I have my php_fastcgi config inside of an import so that I can use that same PHP configuration on multiple websites. However, different websites have different 404 pages. Is there a way that I can somehow dynamically set that error page in the try_files? Something like this…

@notfound {
	path /not-found/index.php
}
php_fastcgi unix//run/php/php8.1-fpm.sock {
	try_files {path} {path}/index.php @notfound =404
}

Only if none of the rules prior to =404 don’t reach a file on disk. If /not-found/index.php actually exists, then it will rewrite to that, and never trigger a 404.

I tried that with this…

handle_errors {
	@404 {
		expression {http.error.status_code} == 404
	}
	rewrite @404 /not-found/index.php
	file_server
}

php_fastcgi unix//run/php/php8.1-fpm.sock {
	try_files {path} {path}/index.php =404
}
encode gzip zstd
file_server
push

If you go to a page that triggers a 404, the PHP of the configured 404 page is downloaded instead of displayed. So then I tried forcing the Content Type to be HTML.

handle_errors {
	@404 {
		expression {http.error.status_code} == 404
	}
	header Content-Type "text/html; charset=UTF-8"
	rewrite @404 /not-found/index.php
	file_server
}

php_fastcgi unix//run/php/php8.1-fpm.sock {
	try_files {path} {path}/index.php =404
}
encode gzip zstd
file_server

That almost worked. However, the PHP code is not interpretted by php_fastcgi. It’s just served displayed in the browser.
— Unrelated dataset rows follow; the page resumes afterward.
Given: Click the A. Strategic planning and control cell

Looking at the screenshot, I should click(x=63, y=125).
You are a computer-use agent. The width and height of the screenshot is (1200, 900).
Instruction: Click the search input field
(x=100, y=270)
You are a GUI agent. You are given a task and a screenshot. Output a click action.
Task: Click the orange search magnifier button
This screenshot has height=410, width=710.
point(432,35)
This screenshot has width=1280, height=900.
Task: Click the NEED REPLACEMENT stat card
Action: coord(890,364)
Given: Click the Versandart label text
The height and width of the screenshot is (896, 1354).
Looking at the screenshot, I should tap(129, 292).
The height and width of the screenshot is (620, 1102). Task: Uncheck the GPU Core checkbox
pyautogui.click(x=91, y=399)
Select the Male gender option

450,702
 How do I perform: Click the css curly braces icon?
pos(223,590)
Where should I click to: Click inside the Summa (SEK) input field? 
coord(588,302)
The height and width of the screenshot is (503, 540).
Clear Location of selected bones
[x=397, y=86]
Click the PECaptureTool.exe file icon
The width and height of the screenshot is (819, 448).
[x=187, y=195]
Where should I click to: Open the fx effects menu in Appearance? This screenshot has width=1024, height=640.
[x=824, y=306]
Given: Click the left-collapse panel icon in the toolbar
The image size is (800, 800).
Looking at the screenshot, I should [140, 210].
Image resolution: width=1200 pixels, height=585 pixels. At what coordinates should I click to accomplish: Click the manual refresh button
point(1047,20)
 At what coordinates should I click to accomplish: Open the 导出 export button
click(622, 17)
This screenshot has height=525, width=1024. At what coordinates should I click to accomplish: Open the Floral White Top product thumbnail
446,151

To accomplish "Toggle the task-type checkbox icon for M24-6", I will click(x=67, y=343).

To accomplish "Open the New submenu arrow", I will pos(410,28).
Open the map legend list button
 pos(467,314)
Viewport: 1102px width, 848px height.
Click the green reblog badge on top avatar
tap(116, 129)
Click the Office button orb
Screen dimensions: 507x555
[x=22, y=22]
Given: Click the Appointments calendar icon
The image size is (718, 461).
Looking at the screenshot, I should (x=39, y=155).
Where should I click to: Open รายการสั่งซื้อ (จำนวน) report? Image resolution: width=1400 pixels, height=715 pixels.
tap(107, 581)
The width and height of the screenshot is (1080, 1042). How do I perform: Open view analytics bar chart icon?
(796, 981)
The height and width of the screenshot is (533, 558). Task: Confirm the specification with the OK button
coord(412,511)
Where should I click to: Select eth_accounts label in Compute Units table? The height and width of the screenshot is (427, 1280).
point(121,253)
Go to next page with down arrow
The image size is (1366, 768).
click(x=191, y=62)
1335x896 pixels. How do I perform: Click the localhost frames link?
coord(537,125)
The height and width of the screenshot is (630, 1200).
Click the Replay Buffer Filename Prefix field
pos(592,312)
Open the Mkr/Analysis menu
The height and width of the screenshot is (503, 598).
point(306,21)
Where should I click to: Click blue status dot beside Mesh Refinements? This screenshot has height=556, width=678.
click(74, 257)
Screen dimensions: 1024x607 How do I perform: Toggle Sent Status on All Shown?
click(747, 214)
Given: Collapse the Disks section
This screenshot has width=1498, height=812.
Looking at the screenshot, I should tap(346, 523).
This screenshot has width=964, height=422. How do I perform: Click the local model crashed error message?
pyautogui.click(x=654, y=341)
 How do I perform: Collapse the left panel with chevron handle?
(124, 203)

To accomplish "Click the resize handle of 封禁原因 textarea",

Any thoughts on how that could be fixed?

So if I changed my rewrite to a redir it works.

handle_errors {
	@404 {
		expression {http.error.status_code} == 404
	}
	redir @404 /not-found/index.php?path={path}
	file_server
}

However, I am curious if rewriting a URL for a 404 is better than a redirect. Any thoughts on that? I have done some google searches and it seems that everyone does redirects. However, my gut feeling is that a rewrite would be better.

php_fastcgi will only send PHP scripts to php-fpm if the current path (rewritten to) has a .php file extension.

Please be more specific about which requests you’re making (the paths used). Are you expecting requests to /foo to run /foo.php? If so then you need try_files to try {path}.php as well, for example.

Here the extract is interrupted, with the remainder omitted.